In our last article, we looked into sizing the market and the distinctions between TAM, SAM, and SOM. This week we will dive into one of our favorite topics—competition—and why it’s a hot button for investors.
In most every initial funding meeting, investors want to know about the market and your competition. This helps them understand the difference between your serviceable addressable market (SAM) and your projected share of market (SOM), and determine if your Compelling Case for Customers™ is good enough to help you capture a larger slice of the total available market over time.
When you’re asked about competition, here’s an example of what not to say:
“Our product is so ____ (unique, wonderful, amazing, fabulous, or whatever) that we really don’t have any competitors.”
Unless you just invented a machine that allows time travel and is well-protected by patents, answering like this will close the door with most investors.
Key point.
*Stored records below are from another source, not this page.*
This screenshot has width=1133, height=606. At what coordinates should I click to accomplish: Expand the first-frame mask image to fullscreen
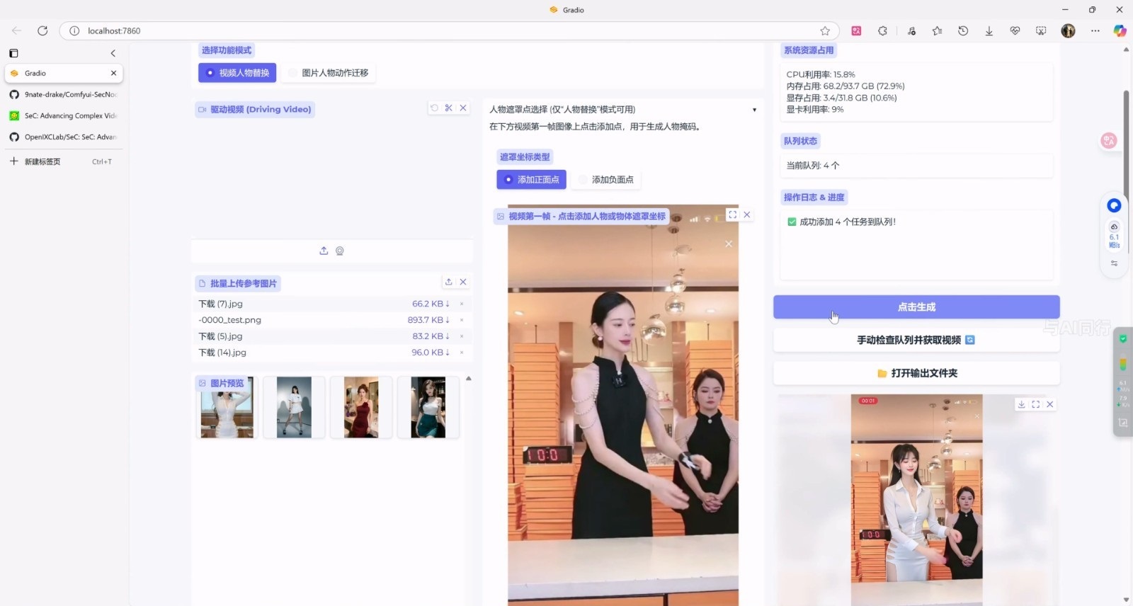pyautogui.click(x=732, y=215)
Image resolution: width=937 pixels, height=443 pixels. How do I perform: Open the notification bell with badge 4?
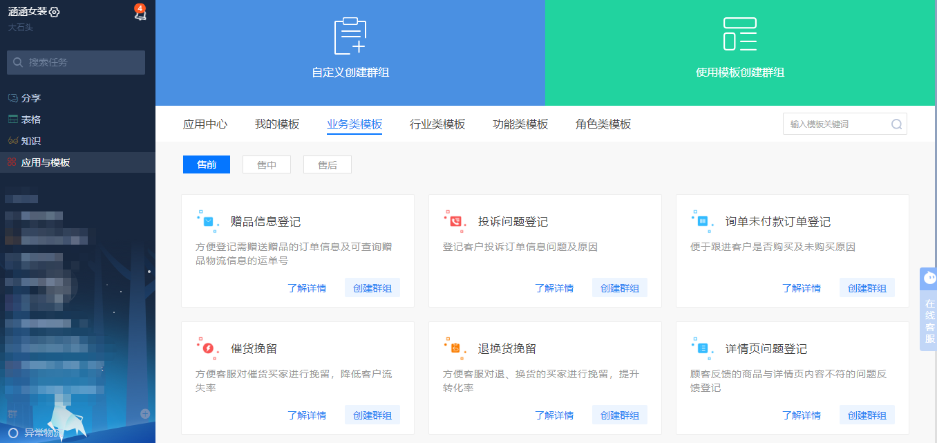[140, 14]
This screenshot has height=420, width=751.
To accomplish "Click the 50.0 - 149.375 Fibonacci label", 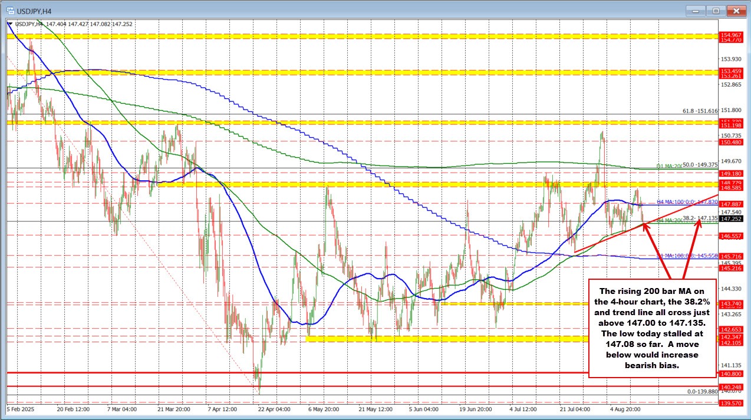I will click(700, 165).
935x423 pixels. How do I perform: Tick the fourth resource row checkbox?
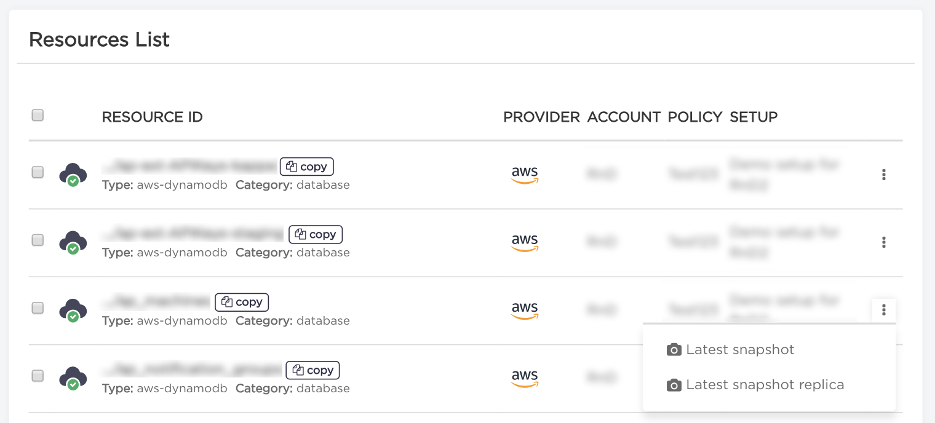point(38,376)
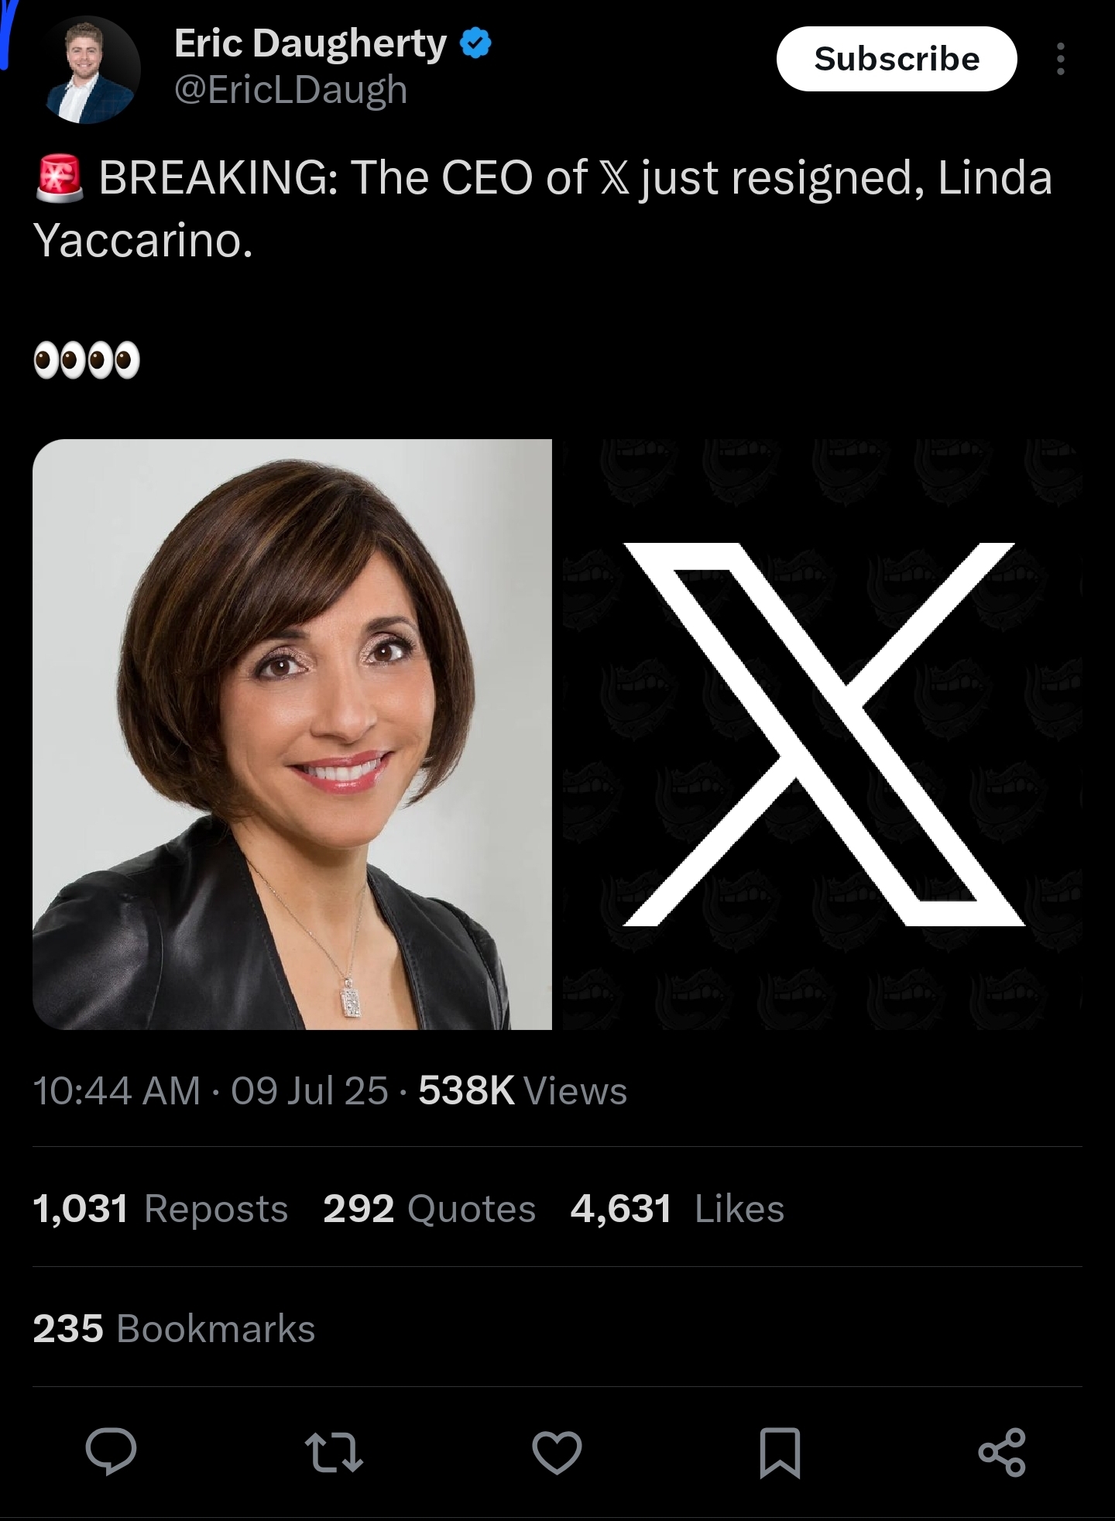Bookmark the post with ribbon icon

coord(780,1452)
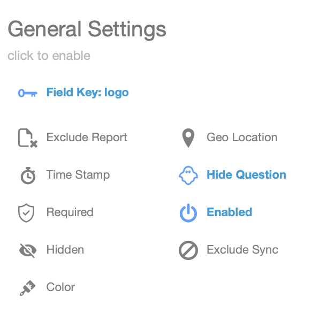Click the Exclude Sync prohibition icon
The width and height of the screenshot is (335, 321).
(x=188, y=250)
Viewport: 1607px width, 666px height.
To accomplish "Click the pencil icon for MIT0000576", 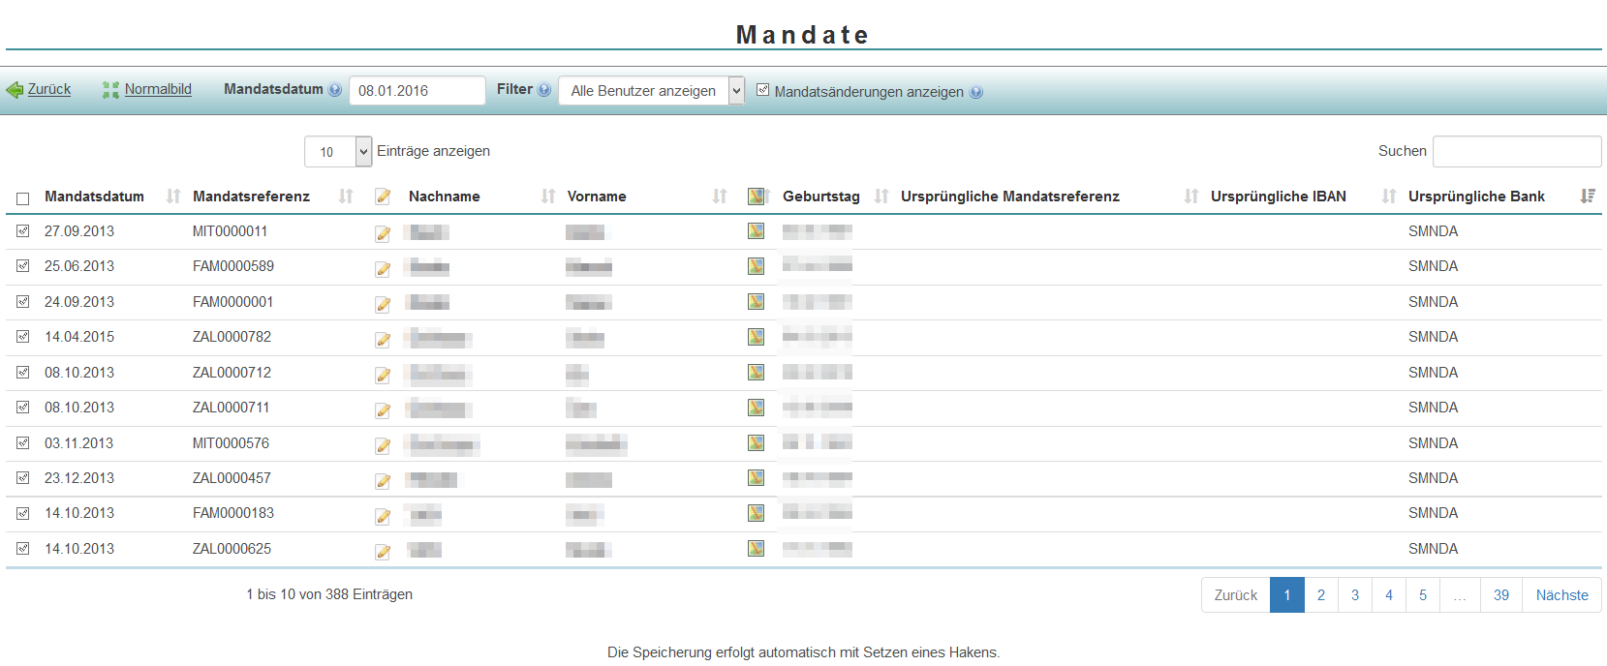I will (x=383, y=445).
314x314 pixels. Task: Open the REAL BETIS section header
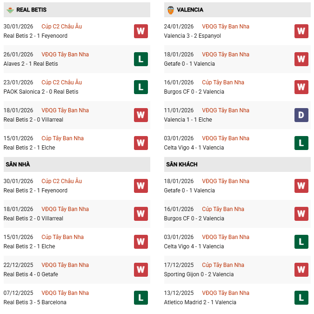pyautogui.click(x=32, y=10)
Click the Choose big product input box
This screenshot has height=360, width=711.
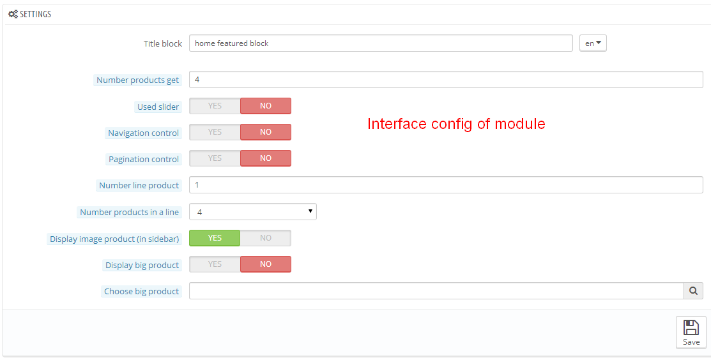point(436,291)
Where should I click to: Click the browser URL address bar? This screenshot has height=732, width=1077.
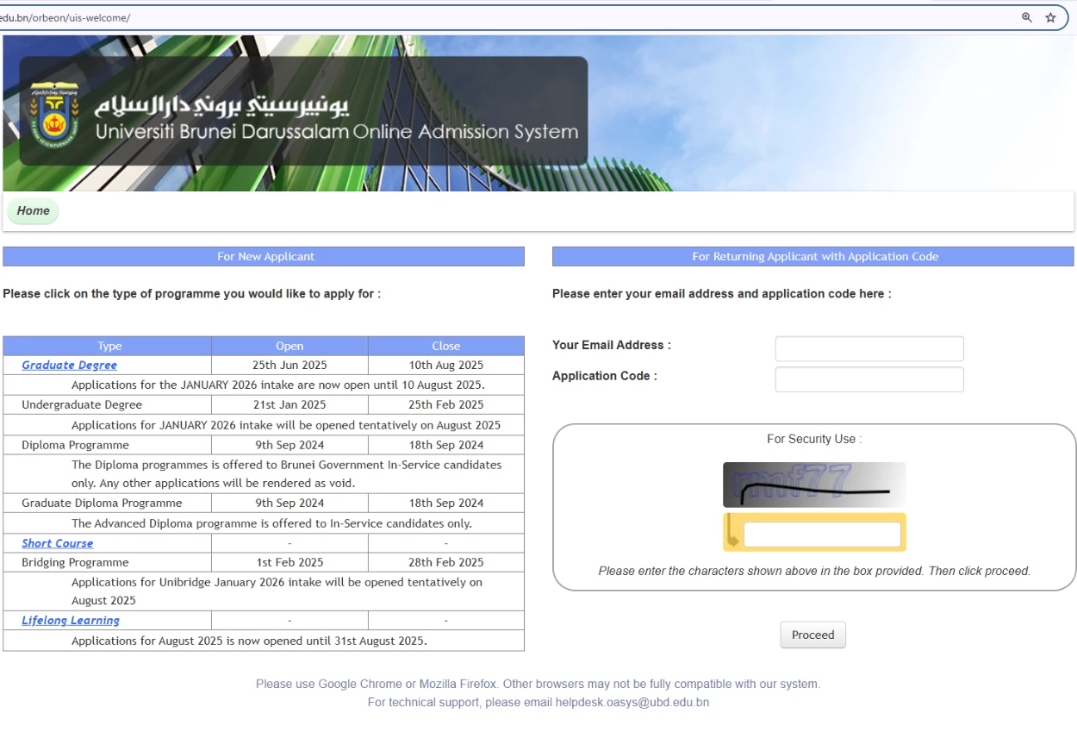(508, 17)
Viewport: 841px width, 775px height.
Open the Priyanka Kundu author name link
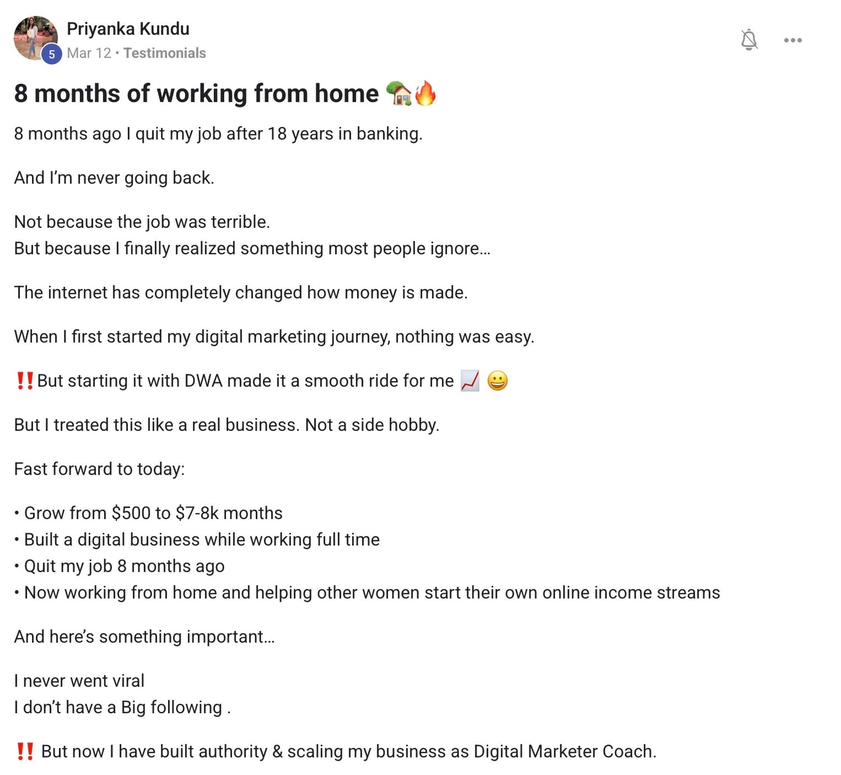[128, 29]
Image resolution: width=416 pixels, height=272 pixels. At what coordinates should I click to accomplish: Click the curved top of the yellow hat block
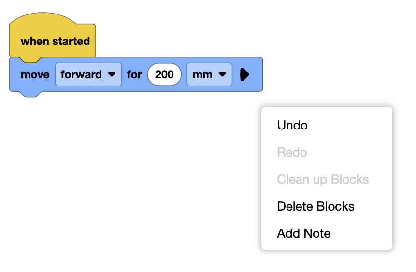pos(43,19)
There are always substitute products available to your target market customers. It’s your job to identify them and figure out how you’re going to thrive.
A substitute is any product that can be used as an alternative. Substitutes fall into two categories, namely direct substitutes and indirect substitutes.
Direct substitutes: A product that is essentially the same as yours. The New York Post and NY Daily News are direct substitute newspapers, sensationalism and politics aside, if you want local news and are flying out of JFK airport.
Indirect substitutes: A product that is not the same, but satisfies the consumer’s need. The product may be quite different—or may even be a service—but it does what the customer wants and achieves the same end goal. In our example above, substitutes for the New York Daily News newspaper include WCBS NewsRadio 88, television station NY1, and even a WiFi Internet connection, which can provide local news from a wide variety of sources.
You’ll likely find that direct substitutes are easier to identify and define than indirect substitutes. While teams sometimes fail to identify indirect substitutes, it is a telltale sign to investors that you haven’t effectively thought through your business strategy. They’ll immediately wonder what else you’ve missed.
Another competitor that’s frequently missed is that your customer may decide not to buy any product because the perceived benefits aren't compelling enough. We’ve seen entrepreneurs so enamored with their product—commonly called “drinking the Kool-Aid”—that they can’t fathom this happening, causing them to significantly overestimate their sales projections.
Key point. Your biggest competitor may be that your customer decides to take no action and buy nothing. In this case, your compelling case for customers may not be robust.
When developing your business plan and strategy, dive deeply into competition and substitute products. Don’t let your excitement about your product get in the way of seeing the big picture and looking at all aspects of competition. Get creative and think about every possible way that a customer can get what they want besides buying your product.
To help identify substitute products, we’ve found it extremely helpful to have one-on-one discussions with a good-sized sample set of target market customers. After trying your product—virtually or for real—ask them what they are currently using or doing to get the benefits that your product provides and how else they could get these benefits or outcomes from other products.
Remember that your largest competitor may be apathy.